III-B DNN Task Model

The area where the task is performed in this paper consists of $q$ center coordinates of the target area, denoted as $q=1,2,...,\mathbb{W}$ , and the sequence of the UAV inspection target coordinates is represented as $\mathfrak{q}(q)=[\mathfrak{q}(1),\ldots,\mathfrak{q}(\mathbb{W})]$ . The data size in the target area is $\ell_{q}=\{1,...,\mathbb{L}_{\mathbb{W}}\}$ . Assume that the number of DNN tasks in each synchronization cycle is $i=\{1,2,...,I\}$ , the DNN type is $\kappa=\{1,...,\mathbb{K}\}$ . The DNN model typically comprises $l$ layers, denoted as $l=\{1,2,...,L\}$ . Each layer has a cache capacity $m_{i,l}$ and a computing requirement ${c}_{i,l}$ , represented by a tuple $(m_{i,l},c_{i,l})$ . $l_{\kappa}=\{1,2,...,L_{\kappa}\}$ represents a set of layers associated with a specific type of DNN task, including convolutional and pooling layers for feature extraction, as well as fully connected layers for classification [8]. The DNN task is decomposed into multiple subtasks for serial processing, and each follow UAV serves as an execution stage in this serial processing. This approach allows each subtask to offload and transfer intermediate results among different follow UAVs without requiring the processing of the entire task, thereby enhancing the computational efficiency and real-time performance of computationally intensive and latency-sensitive tasks [11].

In response to such practical needs, determining the optimal split point of the task is crucial in DNN task assignment.
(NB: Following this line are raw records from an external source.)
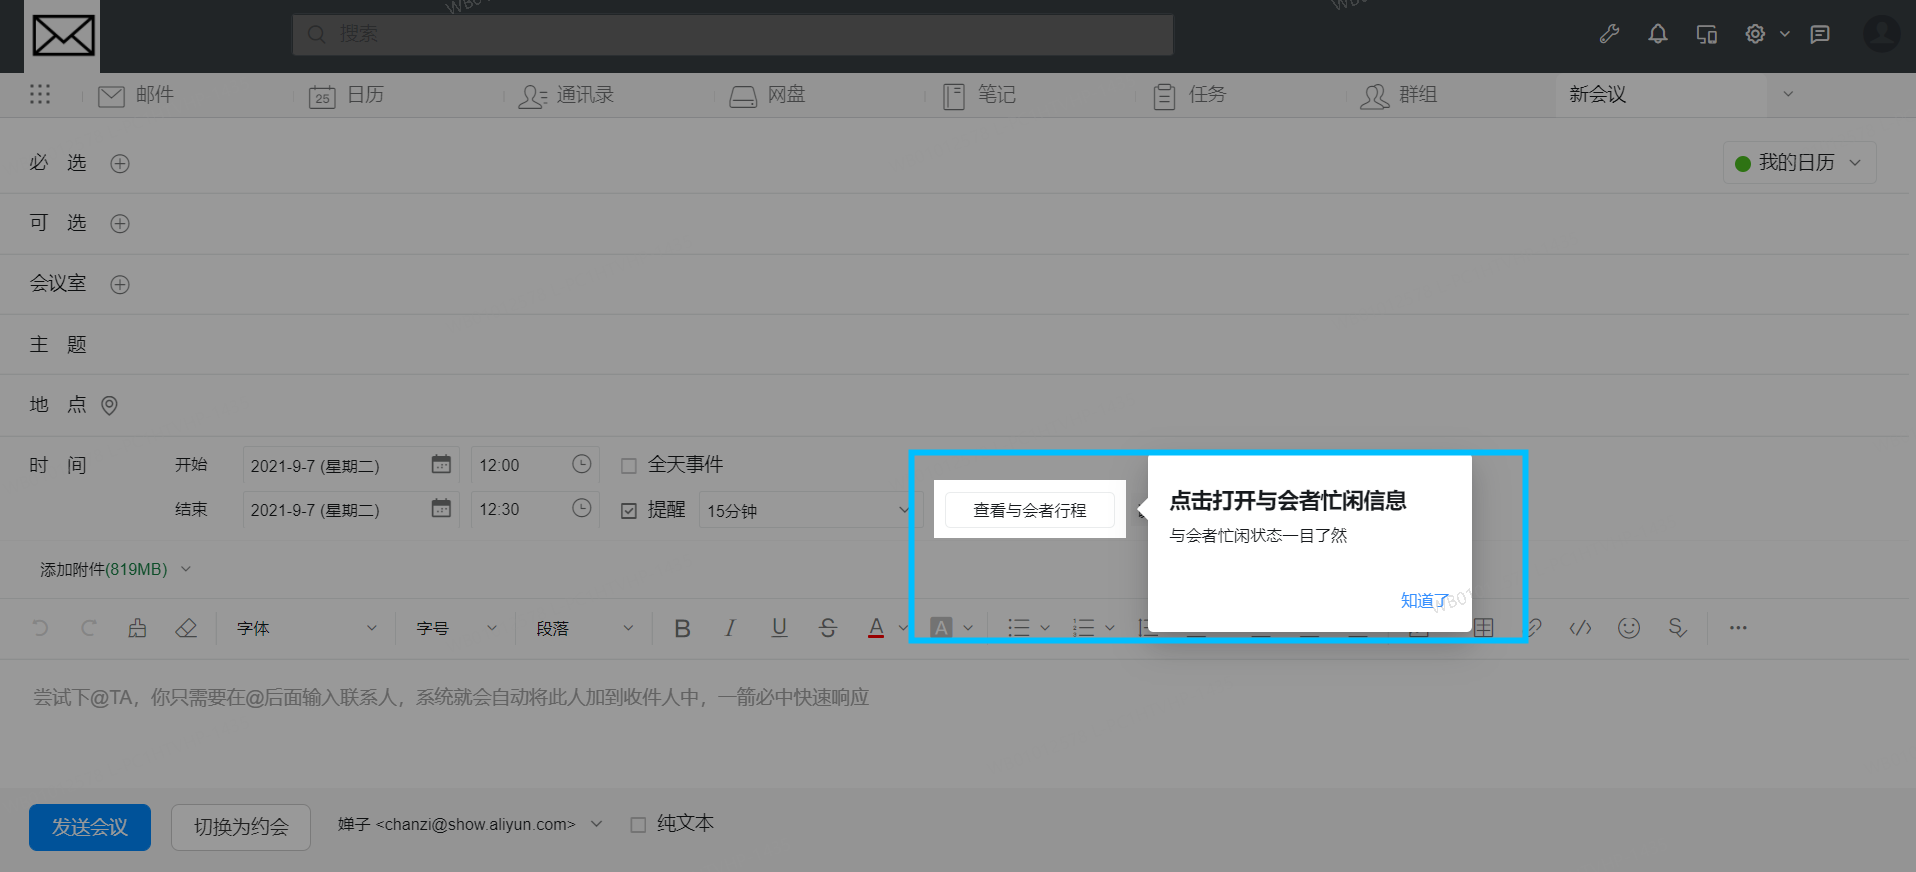Expand the 我的日历 calendar dropdown
The height and width of the screenshot is (872, 1916).
click(x=1798, y=163)
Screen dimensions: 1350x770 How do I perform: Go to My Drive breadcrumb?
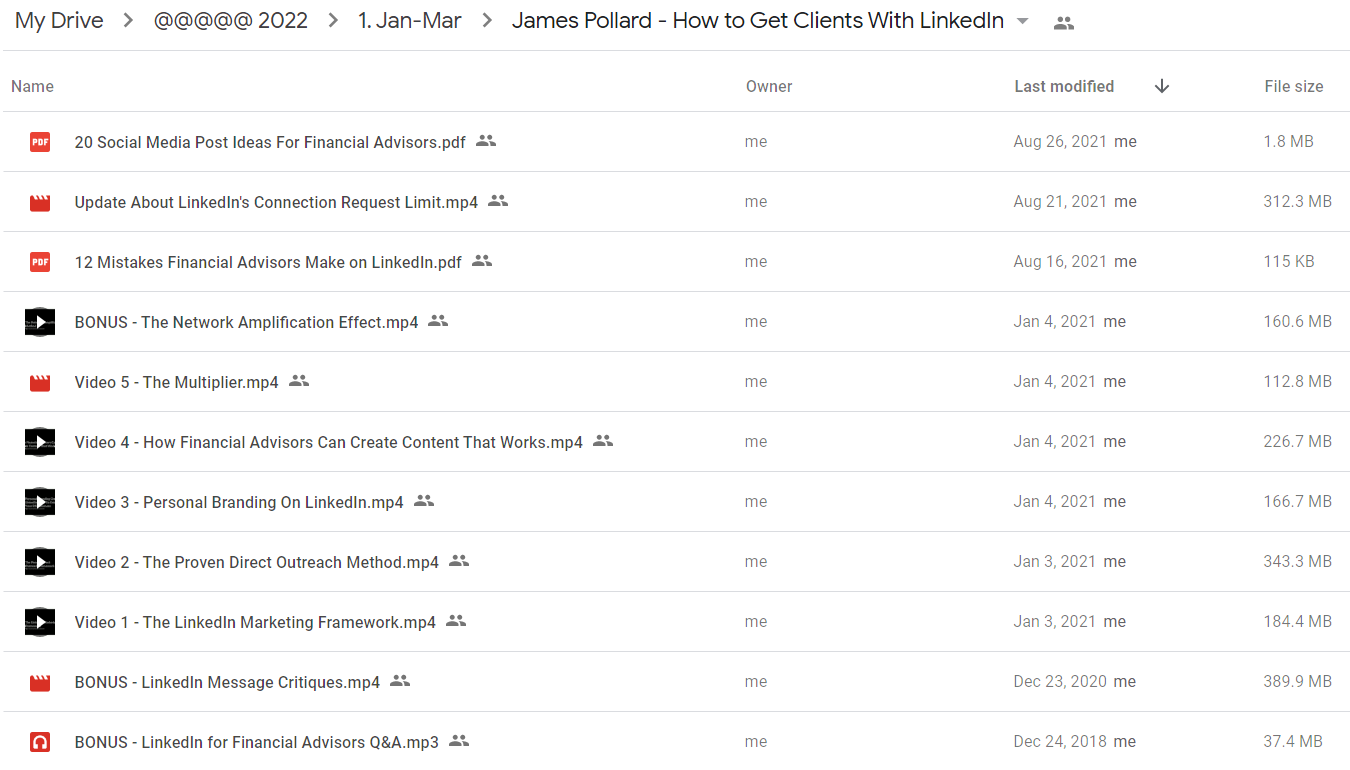tap(59, 21)
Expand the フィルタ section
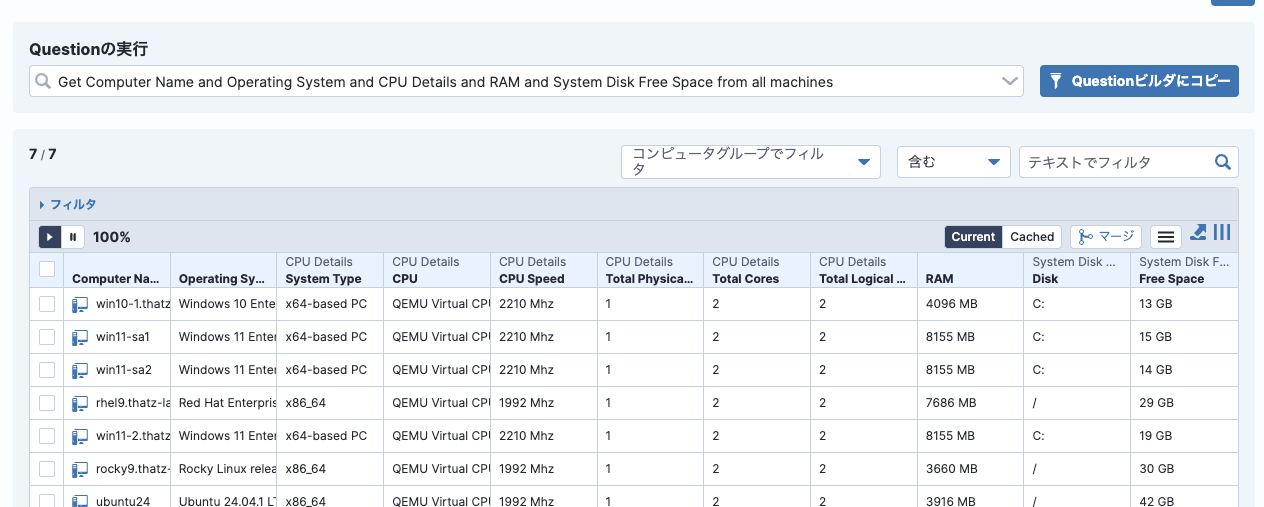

Assume that the split point of the ${i}$ -th DNN task model is $P_{i,n^{\prime}}$ , and $n^{\prime}\in\{1,2,...,N-1\}$ represents the number of subtasks generated after the DNN task model is divided into blocks, its size depending on the initial task data size. Based on the size of the task data, we can categorize the task assignment modes into swarm assignment, partial assignment, and binary assignment. Swarm assignment indicates that the DNN task is processed serially through pipeline assignment across all follow UAVs. Partial assignment means that the DNN task is processed serially through pipeline assignment among some follow UAVs. Binary assignment entails that the DNN task is completely offloaded to a single follow UAV for processing. The DNN task assignment mode ${M}$ is expressed as follows

M=f(k,\ell,\tau_{i}^{max},O),

(1)

where $f(\cdot)$ represents the function that determines the task assignment mode (see Section VI). $\tau_{i}^{max}$ denotes the maximum latency allowed for the total completion time of each task, and $O$ represents the Observation space of the follow UAV.

III-C Communication Model

DNN task assignment is performed within the UAV swarm, and during the execution of the task, the UAV swarm maintains a fixed formation flight. At time slot $t$ , the coordinates of UAV are designated as $\mathcal{P}^{n}=[x^{n}_{t},y^{n}_{t},z^{n}_{t}]$ , and the distance between the two UAVs is defined as follows

d^{n,n+1}_{t}=\sqrt{\left\|\mathcal{P}^{n}-\mathcal{P}^{n+1}\right\|^{2}}.

(2)

The UAV-to-UAV data link utilizes line-of-sight communication, and its channel model is described by the Close-In Free Space Reference Model (CI) [29, 42]. The path loss is expressed as follows

	$\displaystyle PL_{CI}(d^{n,n+1}_{t},\mathfrak{f})=PL_{{FS},ref}(\mathfrak{f})$		(3)
	$\displaystyle+10n_{CI}\mathrm{log}_{10}\left(d^{n,n+1}_{t}\right)+\xi_{\sigma,CI},$		(3)

where $PL_{{FS},ref}(\mathfrak{f})$ represents the free space path loss per unit length. $\mathfrak{f}$ means the frequency of a radio wave is equal to the speed of light divided by the wavelength. $n_{CI}$ is the path loss index, and $\xi_{\sigma,CI}$ is the shadow fading parameter, which is typically assumed to follow a zero-mean Gaussian distribution.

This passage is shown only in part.